Problem to solve: Rewrite the listing from its first line through the line with "click(337, 173)", changing "computer-use agent" to "desktop assistant" and keeping everything else the same.

** start Raw records **

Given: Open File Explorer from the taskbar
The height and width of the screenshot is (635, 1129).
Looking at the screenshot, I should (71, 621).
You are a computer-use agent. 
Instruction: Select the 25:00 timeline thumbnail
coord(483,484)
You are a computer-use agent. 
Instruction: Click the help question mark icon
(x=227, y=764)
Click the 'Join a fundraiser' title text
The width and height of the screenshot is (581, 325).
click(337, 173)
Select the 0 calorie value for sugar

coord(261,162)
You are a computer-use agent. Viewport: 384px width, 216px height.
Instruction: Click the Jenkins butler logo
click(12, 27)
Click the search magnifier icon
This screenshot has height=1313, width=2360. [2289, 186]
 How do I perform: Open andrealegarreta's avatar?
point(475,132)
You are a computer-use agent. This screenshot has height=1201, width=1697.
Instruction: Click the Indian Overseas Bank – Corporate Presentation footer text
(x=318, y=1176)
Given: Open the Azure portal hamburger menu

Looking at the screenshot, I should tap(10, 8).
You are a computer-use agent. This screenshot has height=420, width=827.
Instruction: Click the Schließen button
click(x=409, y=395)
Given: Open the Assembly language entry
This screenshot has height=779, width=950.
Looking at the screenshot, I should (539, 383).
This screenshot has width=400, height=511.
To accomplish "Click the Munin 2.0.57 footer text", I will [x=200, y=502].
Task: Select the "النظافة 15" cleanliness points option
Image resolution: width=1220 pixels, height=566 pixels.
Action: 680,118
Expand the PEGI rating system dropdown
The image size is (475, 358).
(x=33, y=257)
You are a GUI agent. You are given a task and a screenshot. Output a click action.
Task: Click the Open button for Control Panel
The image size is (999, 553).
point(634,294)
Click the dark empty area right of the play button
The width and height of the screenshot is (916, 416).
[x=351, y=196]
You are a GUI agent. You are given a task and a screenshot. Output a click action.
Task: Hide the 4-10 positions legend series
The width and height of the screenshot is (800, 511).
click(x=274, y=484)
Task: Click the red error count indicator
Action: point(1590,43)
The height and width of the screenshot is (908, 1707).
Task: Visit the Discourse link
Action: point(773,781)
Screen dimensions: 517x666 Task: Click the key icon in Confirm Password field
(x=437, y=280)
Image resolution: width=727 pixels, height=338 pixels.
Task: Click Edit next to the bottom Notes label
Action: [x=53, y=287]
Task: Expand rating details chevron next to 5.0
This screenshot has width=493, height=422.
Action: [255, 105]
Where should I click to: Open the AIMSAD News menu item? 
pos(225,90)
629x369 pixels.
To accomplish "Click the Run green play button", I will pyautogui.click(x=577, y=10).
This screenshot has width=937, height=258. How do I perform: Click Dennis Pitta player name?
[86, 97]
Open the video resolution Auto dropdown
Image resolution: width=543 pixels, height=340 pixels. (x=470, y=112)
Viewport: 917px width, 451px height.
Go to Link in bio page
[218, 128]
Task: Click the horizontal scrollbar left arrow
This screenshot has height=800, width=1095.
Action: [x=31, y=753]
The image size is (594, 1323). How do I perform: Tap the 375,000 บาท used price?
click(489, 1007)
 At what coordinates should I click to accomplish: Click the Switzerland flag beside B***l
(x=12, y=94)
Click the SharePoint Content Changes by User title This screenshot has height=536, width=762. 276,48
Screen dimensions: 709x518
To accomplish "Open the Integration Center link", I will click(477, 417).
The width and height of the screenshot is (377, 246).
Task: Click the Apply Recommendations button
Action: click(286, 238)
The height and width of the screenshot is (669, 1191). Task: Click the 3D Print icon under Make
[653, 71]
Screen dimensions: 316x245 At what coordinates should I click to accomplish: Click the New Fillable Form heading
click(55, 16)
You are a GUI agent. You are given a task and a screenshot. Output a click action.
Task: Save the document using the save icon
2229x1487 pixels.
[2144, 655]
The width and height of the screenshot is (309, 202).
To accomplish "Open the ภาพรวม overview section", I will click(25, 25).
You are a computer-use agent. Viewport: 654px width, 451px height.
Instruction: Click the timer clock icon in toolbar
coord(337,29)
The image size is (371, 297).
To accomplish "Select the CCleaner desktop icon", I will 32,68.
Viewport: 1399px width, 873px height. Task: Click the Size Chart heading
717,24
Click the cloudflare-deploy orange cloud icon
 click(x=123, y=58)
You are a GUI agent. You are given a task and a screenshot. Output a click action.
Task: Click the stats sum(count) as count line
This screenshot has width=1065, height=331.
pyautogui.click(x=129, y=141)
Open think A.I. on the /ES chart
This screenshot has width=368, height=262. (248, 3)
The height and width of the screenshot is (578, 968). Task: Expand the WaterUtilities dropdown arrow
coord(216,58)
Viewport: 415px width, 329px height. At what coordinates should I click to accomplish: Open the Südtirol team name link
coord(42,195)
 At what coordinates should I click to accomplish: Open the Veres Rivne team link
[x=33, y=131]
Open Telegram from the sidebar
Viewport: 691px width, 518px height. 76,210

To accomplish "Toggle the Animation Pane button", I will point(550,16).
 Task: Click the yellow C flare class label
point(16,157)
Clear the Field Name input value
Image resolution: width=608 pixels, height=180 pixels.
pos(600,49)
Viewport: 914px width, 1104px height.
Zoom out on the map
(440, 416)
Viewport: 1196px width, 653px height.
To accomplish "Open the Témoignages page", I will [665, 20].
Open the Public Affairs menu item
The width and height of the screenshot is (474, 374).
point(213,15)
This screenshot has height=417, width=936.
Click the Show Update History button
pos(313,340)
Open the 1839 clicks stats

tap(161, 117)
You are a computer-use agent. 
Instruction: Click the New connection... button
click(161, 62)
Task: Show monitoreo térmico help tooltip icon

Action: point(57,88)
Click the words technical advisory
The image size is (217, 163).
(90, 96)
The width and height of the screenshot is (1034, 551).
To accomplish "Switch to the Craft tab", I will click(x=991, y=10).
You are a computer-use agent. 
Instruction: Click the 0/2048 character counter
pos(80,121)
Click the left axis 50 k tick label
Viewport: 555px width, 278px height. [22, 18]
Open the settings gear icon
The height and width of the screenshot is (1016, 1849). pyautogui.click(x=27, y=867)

** end Raw records **

Written solution:
Given: Open File Explorer from the taskbar
The height and width of the screenshot is (635, 1129).
Looking at the screenshot, I should (71, 621).
You are a desktop assistant. 
Instruction: Select the 25:00 timeline thumbnail
coord(483,484)
You are a desktop assistant. 
Instruction: Click the help question mark icon
(x=227, y=764)
Click the 'Join a fundraiser' title text
The width and height of the screenshot is (581, 325).
click(337, 173)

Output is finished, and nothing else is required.